A great poster at AGBT was presented by Boreal Genomics and available on the Nanopore wiki for MAPpers. In A nanopore liquid biopsy Patrick Davies describes their combination of the Boreal On-Target with ONT MinION sequencing to detect mutant allele fractions in ctDNA of sub 0.1%. I spoke briefly to Andre Marziali (Boreal Founder & CSO) about the work and summarise the poster here.
In the poster they describe the construction of a test sample made by mixing control plasma DNA and plasma DNA from a colorectal cancer patient (see their 2014 paper) with a KRAS G13D mutation; the test sample had a 0.03% mutant allele frequency. This patient sample had previously been sequenced on MiSeq. Plasma DNA was extracted using extracted DNA using Qiagen’s Circulating Nucleic Acid kit. Mutant alleles were On-Target enriched and sequenced on MinION as part of the MAP.

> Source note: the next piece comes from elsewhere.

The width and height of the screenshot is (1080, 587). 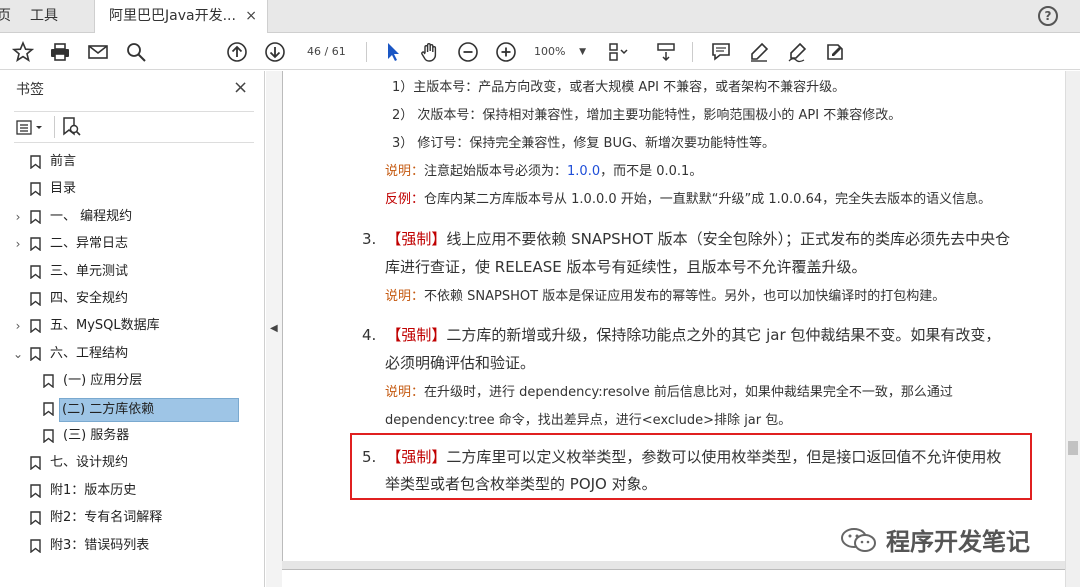 I want to click on bookmark-label: 七、设计规约, so click(x=90, y=463).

Boreal’s technology: The On-Target system (PLoS 2012, and in Oncotarget 2014) enriches for mutant alleles by physically separating the mutant alleles from wild-type using SCODA (
MinION sequencing: the mutant DNA fragments from the On-Target system are PCR amplified before ONT library prep: end repair, A-tailing and adapter ligation (sounds familiar); and sequencing on the MinION. The poster figures describe how “clinically relevant ctDNA detection is limited by the sequencing error rate of the MinION” but that after On-Target enrichment “WT DNA [is removed] from the sample, [and] sequencing errors no longer generate false positive signals, improving specificity”. The MinION reported no WT reads from the normal samples after On-Target, but detected 0.23% and 0.01% KRAS G13D in the patient DNA and the titration respectively; where 0.3% and 0.03% were expected.

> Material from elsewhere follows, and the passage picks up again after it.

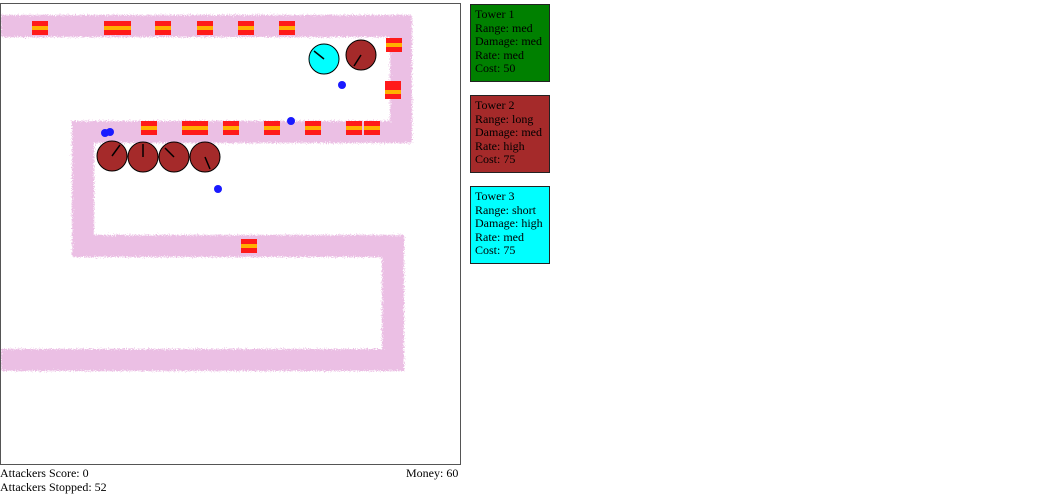  I want to click on tower-damage: Damage: high, so click(509, 224).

The numbers of reads called as WT or mutant KRAS were reported in the poster, and although the numbers are very low (perhaps too low) there is a clear enrichment of KRAS G13D over other KRAS mutant alleles (included in the On-Target chip). In the patient 460 reads included 84 G13D plus 14 other KRAS mutant alleles, and 2 WT KRAS reads. In the titration 360 reads included just 3 G13D plus 3 other KRAS mutant alleles, and 0 WT KRAS reads. The normal control had 353 reads with no KRAS alleles mutant or wild-type. It is unclear to me from the poster how Boreal calculate the expected allele frequency using their COGS control amplicon. However the very small numbers of reads, whilst demonstrating that this method is possible, mean the results are likely to be quite variable from prep to prep and run to run. I would worry about sampling error affecting results at such low depth.

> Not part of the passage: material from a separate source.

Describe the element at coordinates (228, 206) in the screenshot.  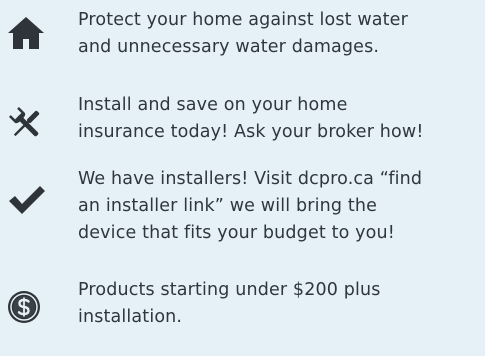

Is MinION a good tool for ctDNA: The biggest strengths of MinION are most obviously (IMHO) the length of reads and the speed; and hopefully base-modifications in the future. ctDNA is only 170bp in length and PCRs from ctDNA are usually shorter so this application does not make use of the MinION potential read-length. However ctDNA applications are likely to benefit from being run fast. At AHSG Oxford Nanopore demonstrated real-time analysis of a mix of bacterial genomes, so this might enable not just fast sequencing but also fast reporting of ctDNA results.
Is a nanopore liquid biopsy possible in a GP surgery: An exciting possibility of the MinION is its extreme portability due to the small size – I accidentally took mine home after a meeting because it was in my pocket (try saying that about any other sequencer)! The other exciting possibility was direct sequencing of DNA from blood (as proposed by Clive Brown at ONT’s launch in AGBT’12). Can the two be brought together to confirm the presence of mutant alleles while you wait or after your appointment?
Imagine combining MinION real-time analysis with the Tweet alerts available from minoTour (Nottingham DeepSeq Informatics Team); a Tweet alert to you and your GP that says no TP53 mutations found?